Document segment
SDP Verification

The sdp_verify directory contains a largely self-contained implementation of the SDP-FO (first-order SDP verification) algorithm described in Dathathri et al 2020. We encourage projects building off this code to fork this directory, though contributions are also welcome!

The core solver is contained in sdp_verify.py. The main function is dual_fun(verif_instance, dual_vars), which defines the dual upper bound from Equation (5). For any feasible dual_vars this provides a valid bound. It is written amenable to autodiff, such that jax.grad with respect to dual_vars yields a valid subgradient.

We also provide solve_sdp_dual_simple(verif_instance), which implements the optimization loop (SDP-FO). This initializes the dual variables using our proposed scheme, and performs projected subgradient steps.

Both methods accept a SdpDualVerifInstance which specifies (1) the Lagrangian, (2) interval bounds on the primal variables, and (3) dual variable shapes.

As described in the paper, the solver can easily be applied to other input/output specifications or network architectures for any QCQP. This involves defining the corresponding QCQP Lagrangian and creating a SdpDualVerifInstance. In examples/run_sdp_verify.py we include an example for certifying adversarial L_inf robustness of a ReLU convolutional network image classifier.

API Reference

jax_verify.sdp_verify.dual_fun(verif_instance, dual_vars, key=None, n_iter=30, scl=- 1, exact=False, dynamic_unroll=True, include_info=False)[source]

Returns the dual objective value.

[Lines of data]
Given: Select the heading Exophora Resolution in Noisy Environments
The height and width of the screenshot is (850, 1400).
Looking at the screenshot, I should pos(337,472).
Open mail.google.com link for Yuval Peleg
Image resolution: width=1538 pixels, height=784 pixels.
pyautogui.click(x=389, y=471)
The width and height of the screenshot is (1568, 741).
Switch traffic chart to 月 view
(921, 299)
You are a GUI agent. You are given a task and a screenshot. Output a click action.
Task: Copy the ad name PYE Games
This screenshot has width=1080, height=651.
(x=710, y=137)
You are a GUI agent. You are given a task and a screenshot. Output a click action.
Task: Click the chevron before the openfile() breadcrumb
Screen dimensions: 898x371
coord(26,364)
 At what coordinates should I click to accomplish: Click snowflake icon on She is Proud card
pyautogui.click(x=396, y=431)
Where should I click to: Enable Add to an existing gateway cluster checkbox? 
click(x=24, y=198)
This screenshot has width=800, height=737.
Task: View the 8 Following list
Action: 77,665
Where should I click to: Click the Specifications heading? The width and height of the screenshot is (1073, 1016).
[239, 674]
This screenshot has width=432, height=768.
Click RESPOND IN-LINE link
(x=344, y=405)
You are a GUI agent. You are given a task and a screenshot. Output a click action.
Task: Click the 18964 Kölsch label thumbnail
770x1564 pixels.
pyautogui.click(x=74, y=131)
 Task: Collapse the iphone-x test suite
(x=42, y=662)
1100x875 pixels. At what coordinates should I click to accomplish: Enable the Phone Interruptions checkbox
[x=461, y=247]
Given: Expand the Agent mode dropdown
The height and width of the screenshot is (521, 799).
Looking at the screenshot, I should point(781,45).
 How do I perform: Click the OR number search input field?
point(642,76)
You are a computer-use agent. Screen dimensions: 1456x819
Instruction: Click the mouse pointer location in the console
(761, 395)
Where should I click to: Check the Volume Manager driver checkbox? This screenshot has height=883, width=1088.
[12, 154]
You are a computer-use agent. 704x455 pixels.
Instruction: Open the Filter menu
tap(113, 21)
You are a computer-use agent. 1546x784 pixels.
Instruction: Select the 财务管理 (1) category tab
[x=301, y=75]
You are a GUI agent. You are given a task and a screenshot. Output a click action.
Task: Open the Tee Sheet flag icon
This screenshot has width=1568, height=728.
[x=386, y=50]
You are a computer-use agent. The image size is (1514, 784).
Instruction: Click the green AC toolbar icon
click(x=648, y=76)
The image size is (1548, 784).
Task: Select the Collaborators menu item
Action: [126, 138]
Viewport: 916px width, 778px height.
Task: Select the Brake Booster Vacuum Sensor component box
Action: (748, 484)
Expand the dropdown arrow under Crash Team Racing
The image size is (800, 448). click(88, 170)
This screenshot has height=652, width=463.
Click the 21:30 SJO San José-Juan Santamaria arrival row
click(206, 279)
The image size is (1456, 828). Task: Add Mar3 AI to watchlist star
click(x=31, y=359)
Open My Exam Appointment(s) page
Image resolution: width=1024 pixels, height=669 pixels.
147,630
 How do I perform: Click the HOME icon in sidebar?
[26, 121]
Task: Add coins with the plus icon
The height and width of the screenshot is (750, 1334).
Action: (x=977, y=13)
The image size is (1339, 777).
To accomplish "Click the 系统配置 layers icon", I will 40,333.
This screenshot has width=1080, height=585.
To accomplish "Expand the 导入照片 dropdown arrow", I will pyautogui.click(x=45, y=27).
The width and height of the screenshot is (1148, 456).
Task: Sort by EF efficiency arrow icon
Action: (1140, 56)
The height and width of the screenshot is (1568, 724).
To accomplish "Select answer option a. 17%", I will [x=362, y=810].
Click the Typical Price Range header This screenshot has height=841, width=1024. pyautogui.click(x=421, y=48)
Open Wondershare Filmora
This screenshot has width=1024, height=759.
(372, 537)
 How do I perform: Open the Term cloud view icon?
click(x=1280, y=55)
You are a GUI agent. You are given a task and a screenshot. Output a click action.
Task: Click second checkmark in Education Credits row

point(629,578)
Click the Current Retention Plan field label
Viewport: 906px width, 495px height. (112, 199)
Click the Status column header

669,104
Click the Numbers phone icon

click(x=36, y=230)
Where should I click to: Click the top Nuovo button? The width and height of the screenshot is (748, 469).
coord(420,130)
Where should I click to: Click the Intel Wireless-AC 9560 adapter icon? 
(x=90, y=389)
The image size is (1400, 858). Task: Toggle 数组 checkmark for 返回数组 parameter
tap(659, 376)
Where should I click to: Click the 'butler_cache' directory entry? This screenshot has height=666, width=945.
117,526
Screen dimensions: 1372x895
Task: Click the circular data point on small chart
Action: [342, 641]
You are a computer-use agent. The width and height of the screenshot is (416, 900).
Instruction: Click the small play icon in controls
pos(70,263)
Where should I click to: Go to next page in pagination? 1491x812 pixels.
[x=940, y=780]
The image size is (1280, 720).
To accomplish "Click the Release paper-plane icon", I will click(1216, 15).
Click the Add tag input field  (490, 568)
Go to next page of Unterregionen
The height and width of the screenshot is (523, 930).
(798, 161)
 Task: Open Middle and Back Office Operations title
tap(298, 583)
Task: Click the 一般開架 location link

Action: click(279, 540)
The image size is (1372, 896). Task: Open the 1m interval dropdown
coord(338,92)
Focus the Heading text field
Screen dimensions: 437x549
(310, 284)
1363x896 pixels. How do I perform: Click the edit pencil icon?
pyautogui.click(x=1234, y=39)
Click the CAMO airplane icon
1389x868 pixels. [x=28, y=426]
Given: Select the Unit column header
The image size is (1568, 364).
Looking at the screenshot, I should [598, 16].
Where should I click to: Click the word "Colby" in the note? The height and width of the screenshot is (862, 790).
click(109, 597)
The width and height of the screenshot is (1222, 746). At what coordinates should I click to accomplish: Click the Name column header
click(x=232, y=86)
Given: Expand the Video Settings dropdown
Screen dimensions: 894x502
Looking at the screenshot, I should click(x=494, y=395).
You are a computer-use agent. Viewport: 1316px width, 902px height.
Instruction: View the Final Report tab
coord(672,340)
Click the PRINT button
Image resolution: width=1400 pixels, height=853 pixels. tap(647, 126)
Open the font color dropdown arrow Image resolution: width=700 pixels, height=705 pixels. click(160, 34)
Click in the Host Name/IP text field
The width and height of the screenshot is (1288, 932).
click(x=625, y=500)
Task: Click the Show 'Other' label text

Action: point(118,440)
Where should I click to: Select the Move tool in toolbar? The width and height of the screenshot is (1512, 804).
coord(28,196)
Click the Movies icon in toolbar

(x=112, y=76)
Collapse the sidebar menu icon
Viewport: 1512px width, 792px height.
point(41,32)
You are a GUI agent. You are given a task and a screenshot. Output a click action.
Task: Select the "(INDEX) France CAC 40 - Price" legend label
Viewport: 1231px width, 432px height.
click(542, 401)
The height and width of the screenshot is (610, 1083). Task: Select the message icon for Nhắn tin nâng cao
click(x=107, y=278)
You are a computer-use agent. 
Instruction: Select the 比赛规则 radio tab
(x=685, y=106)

Written tasks
A: Transcribe the SDP verification page from "Both methods accept" up to and including "dual variable shapes.".
B: According to the SDP verification page, which file contains the core solver?

Solved tasks
A:
Both methods accept a SdpDualVerifInstance which specifies (1) the Lagrangian, (2) interval bounds on the primal variables, and (3) dual variable shapes.

B: sdp_verify.py